I want to share one of my go-to muffin recipes that I absolutely love with all of you. This recipe comes from my mom and is one that I grew up enjoying. It’s a basic recipe that is easy to prepare and has yet to fail me. These muffins come out of the oven perfect and moist with just the right amount of chocolate.
The recipe makes a hefty portion of muffins, so they are perfect for a breakfast get together or a bridal or baby shower. Whenever I make up a batch just to have some at home, I package up a bunch of them and send them to work with my husband. That’s the best way to get rid of leftover sweets. 🙂
Before preparing these muffins, begin by preheating the oven to 350°F.
Place 1/2 cup of butter (1 stick) in a medium-sized bowl and microwave about 30 to 45 seconds, until melted.
Mix in 1 cup of packed brown sugar.
Beat in 2 eggs and add 1 teaspoon vanilla. I prefer to add the eggs after the brown sugar because the melted butter could get quite warm and I don’t want to risk scrambling the eggs.
Add 2 teaspoons baking powder, 1/2 teaspoon of cinnamon (I like to use a little extra because I love cinnamon) and 1/2 teaspoon salt.
Gently stir in 2 very ripe bananas. I oftentimes like to use bananas I’ve had in the freezer; I’ll defrost them in the microwave if I’m running short on time, or place them in the fridge overnight to thaw.
The mixture won’t be entirely smooth at this point; the bananas won’t fully incorporate and that is totally fine.
Mix in 2 1/4 cups flour and stir until combined.
Fold in 1 cup chocolate chips and 1/2 cup walnuts if you like (I usually make mine without).
Place muffin/cupcake liners in your muffin tin. I tend to make a batch of regular-sized muffins and mini muffins. As you can see, the batter is enough for 1 dozen regular-sized plus 1 dozen minis (or about 4 more big muffins).
I place both tins in the oven at 350°F. After 11 to 12 minutes, I remove the minis, then leave the big muffins to bake another 13 to 14 minutes. Typically the big muffins need about 25 minutes to bake. Check the muffins by inserting a toothpick into the center; if the toothpick comes out clean, the muffins are done.
Transfer the muffins to a cooling rack and let cool for a few minutes before serving. Store the remainder of the muffins in an air-tight container.
- 1/2 c butter, melted
- 1 c brown sugar
- 2 eggs
- 1 tsp vanilla
- 2 very ripe bananas
- 2 tsp baking powder
- 1/2 tsp cinnamon
- 1/2 tsp salt
- 2 1/4 c flour
- 1 c chocolate chips
- 1/2 c walnuts (optional)
- Melt butter in a microwave safe medium-sized bowl.
- Mix in brown sugar, then beat in 2 eggs.
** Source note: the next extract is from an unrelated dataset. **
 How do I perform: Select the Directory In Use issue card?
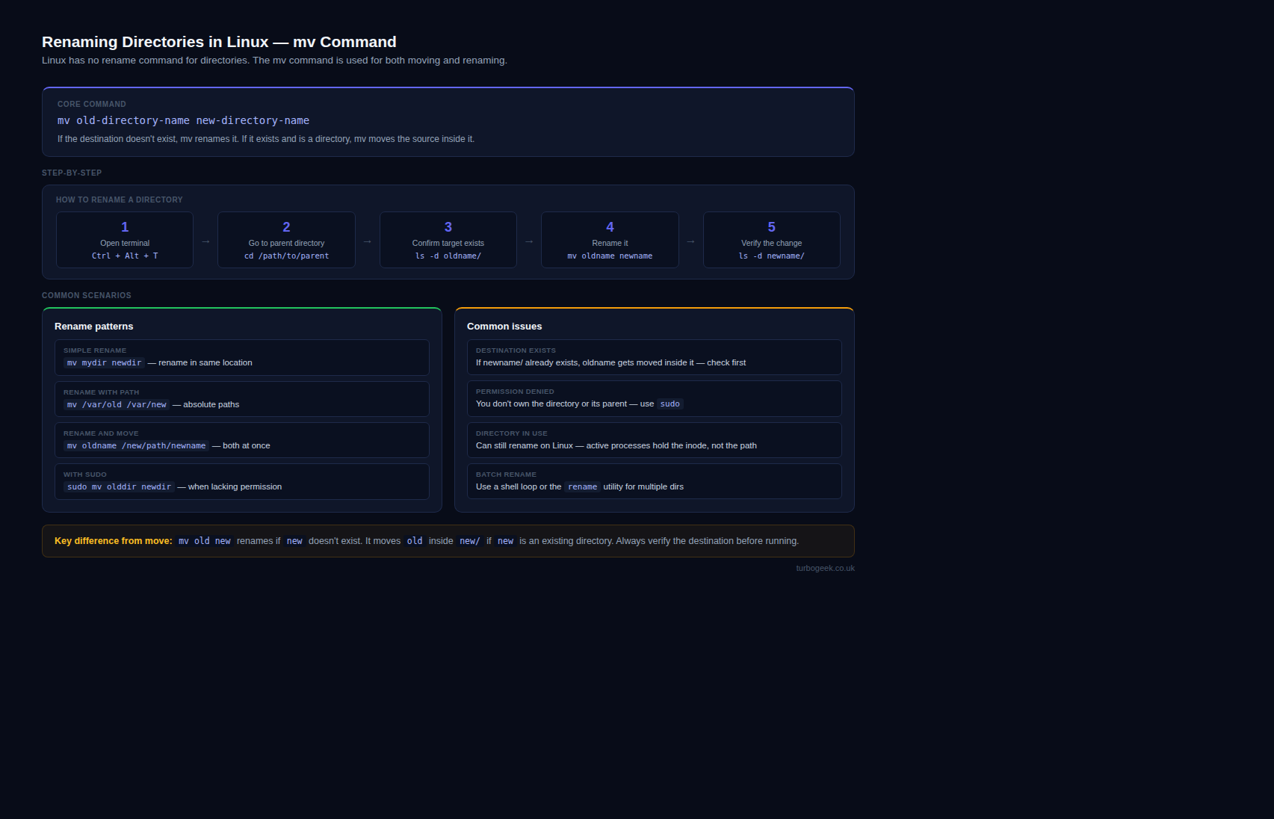pyautogui.click(x=654, y=440)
Add vanilla.
- Gently stir in 2 ripe bananas.
- Add baking powder, cinnamon and salt, then mix in flour until combined.
- Fold in chocolate chips and optional walnuts.
- Place muffin/cupcake liners in your muffin tin (or spray tin with nonstick cooking spray) then scoop out batter.
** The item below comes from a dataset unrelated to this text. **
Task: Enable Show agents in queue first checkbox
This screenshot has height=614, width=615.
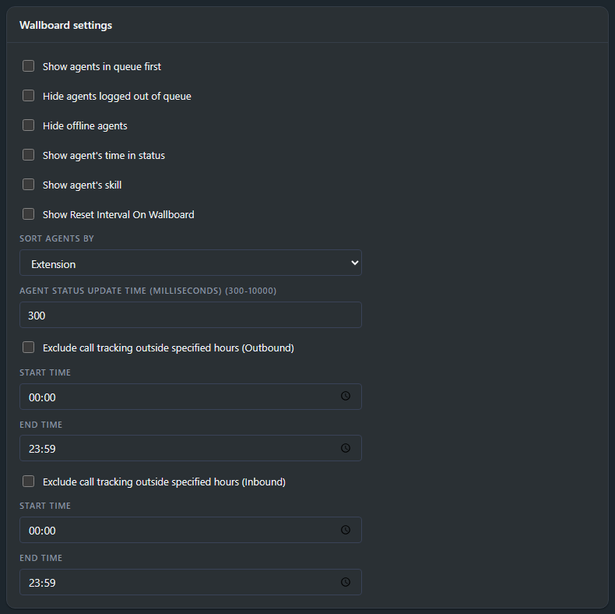Action: point(28,66)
- Bake at 350°F for 25 minutes. If you're making mini muffins as well, remove them after 11 to 12 minutes, then continue baking the regular-sized until 25 minutes is reached.
- Test to see if they're done by inserting a toothpick in the center; if it comes out clean, the muffins are done.
- This recipe makes about 16 regular-sized muffins or 1 dozen regular-sized and 1 dozen mini muffins.